Reproduce the material exactly, from the line containing "Given: Click the" through the line containing "Looking at the screenshot, I should point(658,219).", with both of those lines included.
- - -
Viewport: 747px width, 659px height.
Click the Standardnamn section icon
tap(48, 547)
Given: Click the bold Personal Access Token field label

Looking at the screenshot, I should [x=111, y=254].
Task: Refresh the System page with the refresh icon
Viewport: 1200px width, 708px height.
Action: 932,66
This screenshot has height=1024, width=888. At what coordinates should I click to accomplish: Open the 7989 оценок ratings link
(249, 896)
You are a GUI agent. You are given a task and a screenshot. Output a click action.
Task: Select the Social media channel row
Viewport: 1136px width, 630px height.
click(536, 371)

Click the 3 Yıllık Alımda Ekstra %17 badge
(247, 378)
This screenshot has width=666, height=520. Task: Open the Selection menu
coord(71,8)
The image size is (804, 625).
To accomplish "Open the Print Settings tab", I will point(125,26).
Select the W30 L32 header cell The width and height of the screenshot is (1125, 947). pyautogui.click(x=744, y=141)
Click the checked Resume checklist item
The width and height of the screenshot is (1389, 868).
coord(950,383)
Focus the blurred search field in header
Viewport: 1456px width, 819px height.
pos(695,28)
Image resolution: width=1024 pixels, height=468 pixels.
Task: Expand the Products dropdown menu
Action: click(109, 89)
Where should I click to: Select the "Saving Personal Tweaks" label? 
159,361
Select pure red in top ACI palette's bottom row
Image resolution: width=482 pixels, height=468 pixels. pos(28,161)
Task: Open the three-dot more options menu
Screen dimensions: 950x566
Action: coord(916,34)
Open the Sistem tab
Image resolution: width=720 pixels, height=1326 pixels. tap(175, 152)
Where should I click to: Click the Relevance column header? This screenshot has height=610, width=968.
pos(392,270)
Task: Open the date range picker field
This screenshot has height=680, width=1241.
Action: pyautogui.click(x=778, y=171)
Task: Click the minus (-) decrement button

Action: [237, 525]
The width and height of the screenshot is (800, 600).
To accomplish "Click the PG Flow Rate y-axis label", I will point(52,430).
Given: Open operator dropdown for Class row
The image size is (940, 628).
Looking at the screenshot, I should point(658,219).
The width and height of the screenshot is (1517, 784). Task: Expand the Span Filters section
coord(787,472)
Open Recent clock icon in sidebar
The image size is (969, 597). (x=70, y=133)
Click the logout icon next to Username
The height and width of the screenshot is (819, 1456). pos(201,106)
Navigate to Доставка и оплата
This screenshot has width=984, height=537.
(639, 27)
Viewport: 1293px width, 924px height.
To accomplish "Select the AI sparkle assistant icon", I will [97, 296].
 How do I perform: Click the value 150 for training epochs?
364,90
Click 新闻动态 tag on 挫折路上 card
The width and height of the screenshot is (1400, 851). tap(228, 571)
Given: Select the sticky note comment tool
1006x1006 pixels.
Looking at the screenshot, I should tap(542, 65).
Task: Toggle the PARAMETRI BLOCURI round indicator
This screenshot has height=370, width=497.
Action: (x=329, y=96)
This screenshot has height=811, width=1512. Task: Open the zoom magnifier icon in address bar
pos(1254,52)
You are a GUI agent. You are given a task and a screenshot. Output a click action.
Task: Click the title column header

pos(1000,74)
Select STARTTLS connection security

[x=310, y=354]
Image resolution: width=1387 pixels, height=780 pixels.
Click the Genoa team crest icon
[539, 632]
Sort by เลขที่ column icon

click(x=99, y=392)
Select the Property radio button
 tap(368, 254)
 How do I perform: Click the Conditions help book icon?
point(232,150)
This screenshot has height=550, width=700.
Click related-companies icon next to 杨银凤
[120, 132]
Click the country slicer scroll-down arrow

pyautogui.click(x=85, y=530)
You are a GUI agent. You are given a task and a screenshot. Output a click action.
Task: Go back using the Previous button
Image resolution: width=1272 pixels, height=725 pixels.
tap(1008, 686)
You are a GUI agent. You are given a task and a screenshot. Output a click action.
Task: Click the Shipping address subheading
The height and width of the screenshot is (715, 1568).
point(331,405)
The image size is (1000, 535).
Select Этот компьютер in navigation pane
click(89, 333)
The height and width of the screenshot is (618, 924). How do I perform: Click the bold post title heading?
- - -
◆ **Answer**:
Given: Click the bold Personal Access Token field label

Looking at the screenshot, I should [x=111, y=254].
Task: Refresh the System page with the refresh icon
Viewport: 1200px width, 708px height.
Action: 932,66
This screenshot has height=1024, width=888. At what coordinates should I click to accomplish: Open the 7989 оценок ratings link
(249, 896)
You are a GUI agent. You are given a task and a screenshot. Output a click action.
Task: Select the Social media channel row
Viewport: 1136px width, 630px height.
click(536, 371)

Click the 3 Yıllık Alımda Ekstra %17 badge
(247, 378)
This screenshot has width=666, height=520. Task: Open the Selection menu
coord(71,8)
The image size is (804, 625).
To accomplish "Open the Print Settings tab", I will point(125,26).
Select the W30 L32 header cell The width and height of the screenshot is (1125, 947). pyautogui.click(x=744, y=141)
Click the checked Resume checklist item
The width and height of the screenshot is (1389, 868).
coord(950,383)
Focus the blurred search field in header
Viewport: 1456px width, 819px height.
pos(695,28)
Image resolution: width=1024 pixels, height=468 pixels.
Task: Expand the Products dropdown menu
Action: click(109, 89)
Where should I click to: Select the "Saving Personal Tweaks" label? 
159,361
Select pure red in top ACI palette's bottom row
Image resolution: width=482 pixels, height=468 pixels. pos(28,161)
Task: Open the three-dot more options menu
Screen dimensions: 950x566
Action: coord(916,34)
Open the Sistem tab
Image resolution: width=720 pixels, height=1326 pixels. tap(175, 152)
Where should I click to: Click the Relevance column header? This screenshot has height=610, width=968.
pos(392,270)
Task: Open the date range picker field
This screenshot has height=680, width=1241.
Action: pyautogui.click(x=778, y=171)
Task: Click the minus (-) decrement button

Action: [237, 525]
The width and height of the screenshot is (800, 600).
To accomplish "Click the PG Flow Rate y-axis label", I will point(52,430).
Given: Open operator dropdown for Class row
The image size is (940, 628).
Looking at the screenshot, I should point(658,219).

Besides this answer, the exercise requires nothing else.